Jo Cox by her mooring, London, 2015
Jo lived with her husband and children on a house boat on the River Thames. Jo and Brendan lived on boats throughout their life together. The community on the mooring has been a bedrock of support for her family since her death.
Jo, Brendan, Cuillin and Lejla Cox in their dinghy, 2015
Jo and her family are pictured here at The Swale, a tidal stream near the mouth of the River Thames. The Swale was a regular destination with their boat. They would anchor in the channel, swim to the shore and play on the mudflats.
Jo breastfeeding her baby Cuillin, 2011
Jo is pictured here halfway up a Scottish mountain a few months after her son Cuillin was born.
Jo Cox’s mountain hat
Jo‘s trusty hat has accompanied her on every major expedition. From Pyrenean peaks to the rapids of the Delaware. Her husband and children now take it with them on their own adventures and it is on course to make it to the top of every Munro in her stead.
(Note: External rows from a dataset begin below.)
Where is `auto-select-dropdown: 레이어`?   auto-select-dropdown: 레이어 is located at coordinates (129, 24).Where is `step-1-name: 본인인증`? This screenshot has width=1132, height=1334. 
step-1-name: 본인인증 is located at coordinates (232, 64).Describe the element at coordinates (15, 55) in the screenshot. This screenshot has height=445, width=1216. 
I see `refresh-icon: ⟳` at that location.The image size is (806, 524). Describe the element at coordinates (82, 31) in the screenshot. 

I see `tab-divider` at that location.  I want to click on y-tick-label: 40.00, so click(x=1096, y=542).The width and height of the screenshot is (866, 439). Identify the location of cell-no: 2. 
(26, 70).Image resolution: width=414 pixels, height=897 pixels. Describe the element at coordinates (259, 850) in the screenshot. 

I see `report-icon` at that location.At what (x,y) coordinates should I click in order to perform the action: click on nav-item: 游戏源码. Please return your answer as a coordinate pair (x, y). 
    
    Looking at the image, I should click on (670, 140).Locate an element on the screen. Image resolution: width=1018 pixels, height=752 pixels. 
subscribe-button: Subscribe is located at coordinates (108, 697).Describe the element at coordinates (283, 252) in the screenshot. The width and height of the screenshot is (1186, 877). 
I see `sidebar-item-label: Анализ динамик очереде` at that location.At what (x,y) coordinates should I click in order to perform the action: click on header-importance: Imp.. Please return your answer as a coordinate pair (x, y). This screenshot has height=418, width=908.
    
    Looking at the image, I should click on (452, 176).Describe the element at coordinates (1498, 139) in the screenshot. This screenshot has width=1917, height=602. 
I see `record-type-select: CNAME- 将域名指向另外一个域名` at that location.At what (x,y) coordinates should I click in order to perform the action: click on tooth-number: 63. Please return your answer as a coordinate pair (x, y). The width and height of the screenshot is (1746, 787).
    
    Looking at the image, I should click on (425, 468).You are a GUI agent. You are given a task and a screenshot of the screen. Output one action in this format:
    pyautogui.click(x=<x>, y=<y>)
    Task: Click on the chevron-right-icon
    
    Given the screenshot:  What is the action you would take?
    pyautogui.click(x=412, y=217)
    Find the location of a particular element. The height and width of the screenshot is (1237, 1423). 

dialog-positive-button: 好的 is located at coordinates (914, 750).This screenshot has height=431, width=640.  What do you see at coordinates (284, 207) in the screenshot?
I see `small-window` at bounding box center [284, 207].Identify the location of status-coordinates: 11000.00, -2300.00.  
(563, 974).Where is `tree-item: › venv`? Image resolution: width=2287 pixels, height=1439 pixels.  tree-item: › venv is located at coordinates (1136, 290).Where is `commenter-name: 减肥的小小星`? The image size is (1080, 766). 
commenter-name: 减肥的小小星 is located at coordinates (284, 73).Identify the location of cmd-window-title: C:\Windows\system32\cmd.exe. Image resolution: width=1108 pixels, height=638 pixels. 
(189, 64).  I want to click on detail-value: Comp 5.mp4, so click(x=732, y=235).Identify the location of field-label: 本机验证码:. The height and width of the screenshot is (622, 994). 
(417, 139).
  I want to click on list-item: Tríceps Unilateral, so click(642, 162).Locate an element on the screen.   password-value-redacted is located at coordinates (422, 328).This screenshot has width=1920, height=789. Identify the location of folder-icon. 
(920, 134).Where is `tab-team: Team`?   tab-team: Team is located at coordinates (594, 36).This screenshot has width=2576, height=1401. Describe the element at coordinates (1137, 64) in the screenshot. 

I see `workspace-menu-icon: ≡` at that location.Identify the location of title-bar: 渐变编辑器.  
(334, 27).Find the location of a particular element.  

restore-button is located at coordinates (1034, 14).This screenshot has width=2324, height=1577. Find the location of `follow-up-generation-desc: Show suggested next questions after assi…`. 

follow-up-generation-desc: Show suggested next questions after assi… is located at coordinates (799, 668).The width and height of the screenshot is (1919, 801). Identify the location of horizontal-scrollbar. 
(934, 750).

Jo Cox and family in the Black Mountains, Wales, 2016
Jo loved adventures and visiting bothies was high on that list. Bothies are often old shepherds’ huts, left open for walkers to use free of charge. This is one of the smallest bothies in the country and this photograph was taken on the children’s first bothy visit.
Jo Cox’s hat on Munro mountain summit, 2016
When Jo and Brendan met they decided to climb all 282 Munros together. Munros are Scottish mountains over 3,000 ft. The plan was to finish on Jo’s 70th birthday. Before Jo died they had climbed 98 together. Since then Brendan, Cuillin and Lejla have climbed them in her stead, carrying her hat to every summit. This was the 100th Munro in full winter conditions. The family are currently up to 148.
As well as local and national issues, Jo was particularly interested in foreign policy. She was especially concerned with the conflict in Syria and launched the all-party parliamentary group ‘Friends of Syria’ with Conservative Party MP Andrew Mitchell, to promote better understanding of the crisis among politicians and to find policy solutions.
Jo Cox visiting Gaza, Palestine, 2006
During her time working for Oxfam International Jo visited Gaza. She believed the international community should play a bigger role in protecting civilians from armed conflict.
16 June 2016
On 16 June 2016, Jo’s life was tragically cut short.
During this period society had become increasingly divided and the politics of hate was on the rise.
On her way to a constituency surgery at Birstall Library, Jo was attacked and murdered.
‘The killing of Jo was a political act, in my view, an act of terrorism but in the history of such acts it was perhaps the most incompetent and self defeating. An act driven by hatred which instead has created an outpouring of love. An act designed to drive communities apart which has instead pulled them together. An act designed to silence a voice which instead allowed millions of others to hear it.’